Tuesday, May 15, 2012

Fair Warning

Since I seem to differ with the average citizen about what constitutes great literature, I think it's only fair to get ahead of my upcoming novel The Devil and Daniel Boone and remind potential readers that my primary literary influences are probably sources you either don't know or don't wanna know.

Charles Bukowski. Buk wrote with the engaging laser-beam simplicity of Elmore Leonard, and pulled no punches with language, subject matter, and attitude. But whereas Leonard actually followed conventional ideas about story arc, plotting, and character development, Buk often wrote entire novels where, in alcoholic Seinfeldian fashion, nothing ever really happened. And I adore that. (On the other hand, he was a total downer, which I strive not to be.)

Jack Kerouac's "Visions of Cody". The only Kerouac novel I really have any use for anymore (okay, "Desolation Angels" is pretty good too) is the one that most of his hippiefied fans would prefer to forget: it's a huge doorstop of a politically-incorrect stream-of-consciousness tome that tells no story, yet tells ten thousand anecdotes in the process of telling no story. You don't even need to read it linearly - like the Bible, you can just open it anywhere and dive in to its random rambling prose. It's all about texture, that feel, that indefinable "it."

Douglas Adams. Say what? Yeah. I think he's one of the greatest writers of the 20th century. If you disagree, my own writing is probably not for you. Adams systematically tossed out into the dustbin most of the established rules for so-called "good writing", and yet spawned a multi-book best-seller empire that branched out into radio, TV and movies. His characters stand around chit-chatting, then a way-too-clever narrator bloviates densely for pages on side tangents, then the characters chit-chat some more. Then something explodes. Or maybe it doesn't. End of story. It was never about plot, but all about the chit-chat. I love it.

Franklin W. Dixon. I know, I know, he's not a real person, but man, that just makes it 673% awesomer. And when I say Dixon's name, I mean to include all imaginary authors who penned children's novels by the pound rather than the word. Hardy Boys, Nancy Drew, Tom Swift, Bobbsey Twins, I eat it all. This also includes all the glorious pulp fiction authors of the first half of the 20th century, plus peculiar Big Little Books, idiosyncratic Gold Key Comics and half-baked radio dramas.

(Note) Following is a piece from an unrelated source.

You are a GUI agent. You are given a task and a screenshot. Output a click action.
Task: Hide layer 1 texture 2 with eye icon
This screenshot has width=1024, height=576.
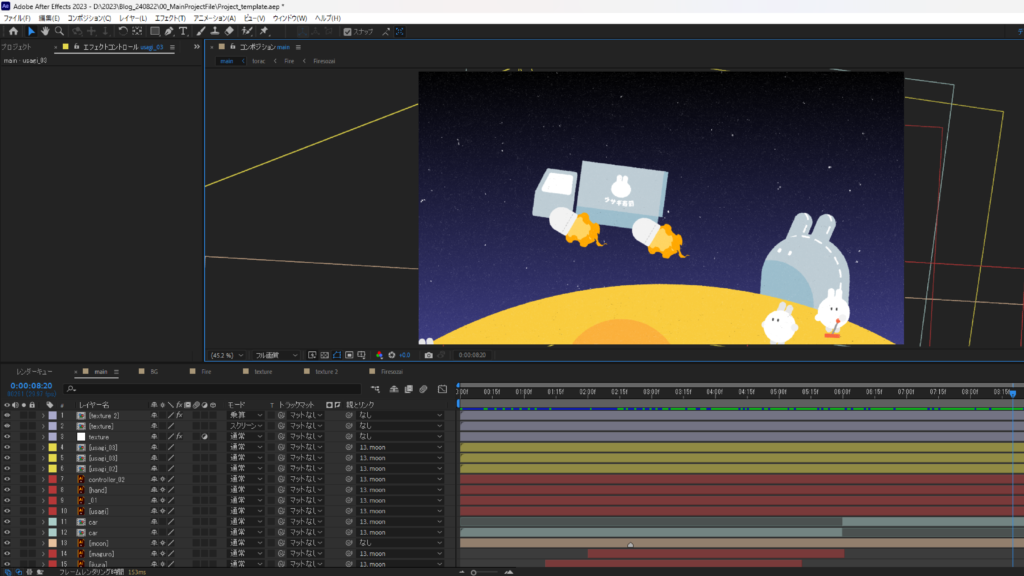pyautogui.click(x=7, y=415)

William S. Burroughs. Though WSB was a rather loathesome person in life, devoting most of it to pursuits such as drugs, sexual perversion, and wallowing in self-pity, I have a fondness for his very early ("Junky", "Queer") and very late ("The Place of Dead Roads") works. All that lazy surrealist cut-up stuff in the middle that pretentious professors pretend is precious ("Naked Lunch", "Soft Machine", "Wild Boys"), well, not so much. Kerouac did stream-of-consciousness better, and for that matter, so did James Joyce. Furthermore, many of WSB's best moments were actually influenced by/borrowed from greater men than himself - but that bothers me not. I borrow from his borrowings, and so goes this thing of ours.

Harry Stephen Keeler. This is where we really separate the grumps from the mugwumps. Keeler is fetishized in certain circles as being "the Ed Wood of literature" - namely that he's "soooo bad, he's good." Well, in the first place, Jack, ED WOOD was the Ed Wood of literature - he wrote novels himself, you know - and in the second place, I do not subscribe to the concept of "camp" or "kitsch". I find Keeler to be a flat-out genius, and wholly worthy of legitimate praise - not the "this guy is terrible but he's hilarious! hahaha!" sort. Again, you have been warned.

Thomas DeQuincey. Sometimes, just for kicks, I assume the beingness of DeQuincey, and I derive great satisfaction from it. Your mileage may vary. Don't say I didn't tell you so.